Friendship Activities for The Rainbow Fish


Beginning of the year activity using The Rainbow Fish

This is a great getting to know you activity for the beginning of the year!  The students will see that everyone is special and has something unique to offer.


Lesson Plan:

  1. Read The Rainbow Fish to the class, discussing the ideas of sharing and uniqueness.
  2. Give each student a paper fish scale.
  3. Have each student decorate their scale with information about them using pictures and/or words.
  4. On the large fish, paste everyone’s scale. Keep it up throughout the year to reinforce the idea that they are a community with lots of wonderful differences.
By: Mo, 2nd Grade Teacher

The Friendship Fish – Rainbow Fish Book Activity

Uses Marcus Pfister’s The Rainbow Fish to teach children about friendship and ways you should treat friends.


  • The Rainbow Fish by Marcus Pfister
  • 6 inch half circles cut out of construction paper (the scales)
  • A large cut out of a fish to put the scales on.

Draw a line at the top of the scale (the round part), so the children know where to write their quality.

Lesson Plan:

  1. Read the Rainbow Fish to the children.
  2. Go over the importance of friendship with the children, and make a list on the board of qualities that friends have or should have.
  3. Have the children go back to their seats and hand out a scale to each child.
  4. Tell the children to write a quality that they would like a friend to have, or something they do for a friend. It could be a sentence or a word. They can decorate their scale if they want.
  5. After they have finished with their scale, put the giant fish on the wall and add their scales to it.
  6. The children will love seeing the creation of their own giant Rainbow Fish.

* You can also put glitter on the scales to help create the Rainbow Fish’s sparkling scales.


I did this activity in my classroom and the children loved it. They were able to list many things that friends should do, and they came up with their own ideas on the scales. They loved to see the giant Rainbow Fish on the wall. I also made mini fish with each child’s name on it, so people knew who created this beautiful masterpiece.

By: Debbie Boyle, First Grade Teacher

Related Books…

The Rainbow Fish Friendship Activity

Read The Rainbow Fish. Discuss with students the meanings of friendship and how they will make many friends this year in school.
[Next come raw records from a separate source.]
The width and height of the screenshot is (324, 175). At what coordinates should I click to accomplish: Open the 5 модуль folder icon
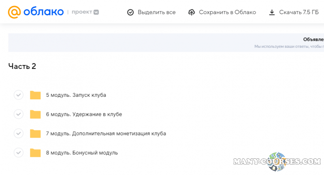(36, 95)
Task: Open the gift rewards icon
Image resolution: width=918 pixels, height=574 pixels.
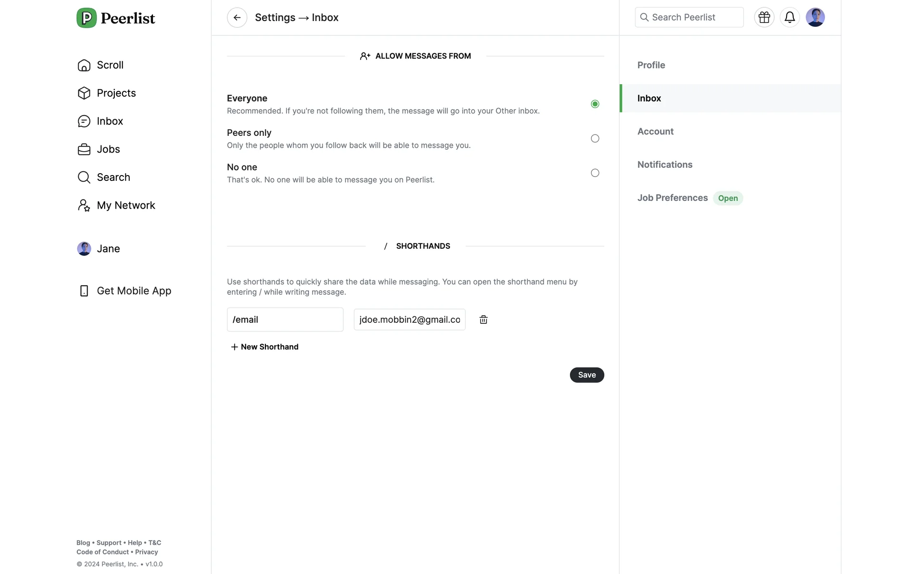Action: pos(764,18)
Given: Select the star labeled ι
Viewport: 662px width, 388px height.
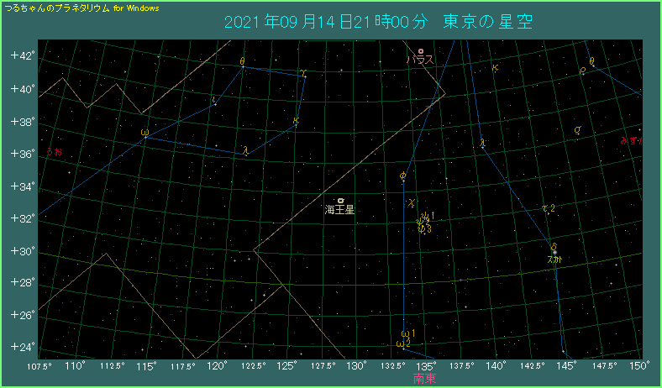Looking at the screenshot, I should [213, 102].
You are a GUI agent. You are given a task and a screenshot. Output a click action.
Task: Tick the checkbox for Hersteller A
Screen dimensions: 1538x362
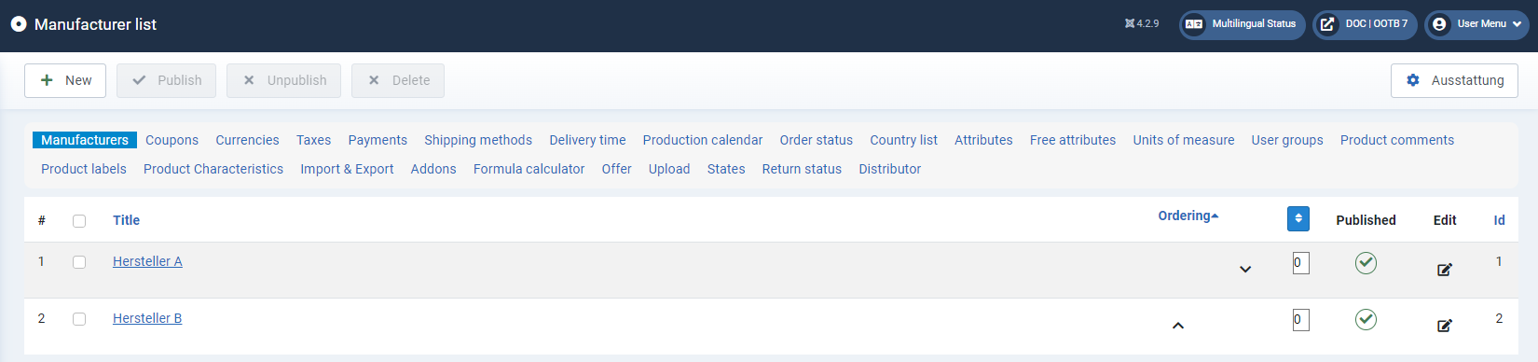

I do this at the beginning of the year with the kindergarten students.


  • The Rainbow Fish book
  • Strips of construction paper in various colors cut into 12×3 strips.
  • Crayons
  • Stapler

Lesson Plan:

  1. I read the story to students and we discuss friendship and what it takes to be a friend.
  2. I tell students that we will be making a friendship chain (many do not know what that is, so they are quite impressed as it takes shape)
  3. Each student gets a strip of colored construction paper to color and put his/her name on.
  4. As they finish, I begin to make the chain by stapling each strip of paper into a circle shape and linking them together as I staple.
  5. All kindergarten classes in the school add to the chain and it is displayed in the library throughout the year.

By: Sandi Siemaszko, k-5 librarian

End of the Year Activity Idea for The Rainbow Fish

One of my favorite books to read each year is The Rainbow Fish. Instead of reading it to my K-2 language impaired students at the beginning of the year, I find it most helpful at the end of the year, when they are beginning to weary of the manners and kind attitudes they’ve displayed all year.

First we read the book, remembering to stop at each page to summarize and to answer why questions about the characters and actions. Then we discuss what we would do if we were the Rainbow Fish–share a scale or keep it? We vote on what our responses would be, discuss the reasons and then stop reading at that point to better build the suspense. Then we return to the book once more to complete the story.

After reading, we will critique the book using our star/skunk critiquing form, draw a picture detailing the story and our response to it. We also will role-play being friends. This is best accomplished if another adult is available to model the wrong behavior so that the children can explain how friends should act.